La start-up, qui se dit «très courtisée» par des fonds américains, vise maintenant une levée de fonds en amorçage de sept millions d’euros d’ici à la fin de l’année. Pour l’heure, l’objectif est de rester en Europe, mais Brigitte Leridon n’est pas sûre de garder ce cap à long terme. «Certains fonds français et européens ne comprennent pas ce qu’est la deeptech, puisqu’ils nous disent que si on ne réalise pas encore de chiffre d’affaires ça ne les intéresse pas, déplore-t-elle. Ce n’est pas comme ça qu’on a des technologies de rupture, et c’est ce que les américains, eux ont bien compris».
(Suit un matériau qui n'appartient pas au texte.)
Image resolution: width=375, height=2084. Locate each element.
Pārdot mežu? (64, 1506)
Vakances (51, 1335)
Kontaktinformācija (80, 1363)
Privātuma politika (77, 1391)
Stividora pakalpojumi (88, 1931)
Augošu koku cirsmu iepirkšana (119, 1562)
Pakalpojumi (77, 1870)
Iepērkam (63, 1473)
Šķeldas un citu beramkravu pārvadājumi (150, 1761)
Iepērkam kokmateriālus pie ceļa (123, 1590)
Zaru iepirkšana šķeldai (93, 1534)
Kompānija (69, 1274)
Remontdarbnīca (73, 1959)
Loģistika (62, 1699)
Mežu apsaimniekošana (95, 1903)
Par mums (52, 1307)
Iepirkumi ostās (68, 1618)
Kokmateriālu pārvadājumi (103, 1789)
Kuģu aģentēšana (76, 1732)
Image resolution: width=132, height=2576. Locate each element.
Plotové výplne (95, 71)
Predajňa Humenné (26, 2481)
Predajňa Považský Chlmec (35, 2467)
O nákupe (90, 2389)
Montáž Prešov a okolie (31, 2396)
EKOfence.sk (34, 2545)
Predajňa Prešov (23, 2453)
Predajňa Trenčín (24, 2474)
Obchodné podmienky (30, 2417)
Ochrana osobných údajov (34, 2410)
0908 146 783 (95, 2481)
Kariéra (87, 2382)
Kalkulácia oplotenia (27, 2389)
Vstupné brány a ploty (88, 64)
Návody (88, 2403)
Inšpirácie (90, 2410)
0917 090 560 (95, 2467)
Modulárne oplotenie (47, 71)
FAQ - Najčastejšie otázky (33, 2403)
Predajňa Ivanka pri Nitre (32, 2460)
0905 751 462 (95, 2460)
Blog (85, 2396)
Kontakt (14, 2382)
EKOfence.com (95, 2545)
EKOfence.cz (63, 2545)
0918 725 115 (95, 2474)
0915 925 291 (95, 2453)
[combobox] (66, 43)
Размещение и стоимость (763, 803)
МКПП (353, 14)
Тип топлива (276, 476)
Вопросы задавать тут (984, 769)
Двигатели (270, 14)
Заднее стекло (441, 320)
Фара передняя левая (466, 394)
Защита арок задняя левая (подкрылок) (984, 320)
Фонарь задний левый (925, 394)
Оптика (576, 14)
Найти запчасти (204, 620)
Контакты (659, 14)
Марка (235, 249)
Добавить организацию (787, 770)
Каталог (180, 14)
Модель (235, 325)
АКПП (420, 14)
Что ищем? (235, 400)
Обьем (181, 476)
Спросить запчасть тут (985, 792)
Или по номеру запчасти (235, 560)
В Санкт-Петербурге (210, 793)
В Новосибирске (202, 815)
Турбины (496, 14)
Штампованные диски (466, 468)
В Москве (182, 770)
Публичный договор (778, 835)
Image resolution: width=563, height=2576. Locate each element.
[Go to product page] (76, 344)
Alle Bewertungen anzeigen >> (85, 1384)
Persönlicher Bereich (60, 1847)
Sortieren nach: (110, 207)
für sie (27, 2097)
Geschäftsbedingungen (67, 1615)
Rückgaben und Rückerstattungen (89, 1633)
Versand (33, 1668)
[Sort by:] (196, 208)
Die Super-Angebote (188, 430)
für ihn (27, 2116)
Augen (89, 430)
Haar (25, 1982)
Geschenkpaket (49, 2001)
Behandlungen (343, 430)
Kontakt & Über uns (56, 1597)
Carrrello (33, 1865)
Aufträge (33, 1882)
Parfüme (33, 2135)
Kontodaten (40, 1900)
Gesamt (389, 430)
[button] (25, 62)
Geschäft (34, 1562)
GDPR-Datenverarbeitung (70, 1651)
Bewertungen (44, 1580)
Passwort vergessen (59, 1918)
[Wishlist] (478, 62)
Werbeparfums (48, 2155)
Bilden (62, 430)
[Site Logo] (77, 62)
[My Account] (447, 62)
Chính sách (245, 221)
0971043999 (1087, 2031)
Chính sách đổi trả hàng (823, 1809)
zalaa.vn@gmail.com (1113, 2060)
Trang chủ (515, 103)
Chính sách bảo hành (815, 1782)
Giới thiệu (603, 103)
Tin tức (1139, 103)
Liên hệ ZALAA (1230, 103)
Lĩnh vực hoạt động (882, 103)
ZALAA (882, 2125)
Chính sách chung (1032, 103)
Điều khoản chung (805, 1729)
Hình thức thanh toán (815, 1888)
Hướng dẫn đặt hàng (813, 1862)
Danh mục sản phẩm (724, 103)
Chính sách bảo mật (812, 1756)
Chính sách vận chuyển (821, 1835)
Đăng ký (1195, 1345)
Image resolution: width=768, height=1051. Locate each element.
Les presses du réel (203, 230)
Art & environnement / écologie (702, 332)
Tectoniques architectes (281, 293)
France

Pour la start-up, qui veut produire des batteries pour véhicules électriques ou le stockage stationnaire d’ici dix ans et une mini batterie d’ici quatre ans, il il essentiel de ne pas aller trop vite, sous peine de commettre des erreurs stratégiques. Or, estime la chercheuse, les réticences à la prise de risque de certains fonds sont d’autant plus regrettables que les start-up françaises bénéficient «d’un système d’accompagnement fantastique au démarrage» et bien sûr de laboratoires de recherche de grande qualité. «En France on arrive à lever jusqu’à 30 millions, mais quand il faut aller chercher 100 millions c’est plus compliqué, regrette-t-elle. Dans le même temps, plusieurs fonds américains aimeraient nous amener sur le marché américain et prendre des parts dans l’entreprise. Et à un moment donné, quand nous allons grossir la question va se poser.»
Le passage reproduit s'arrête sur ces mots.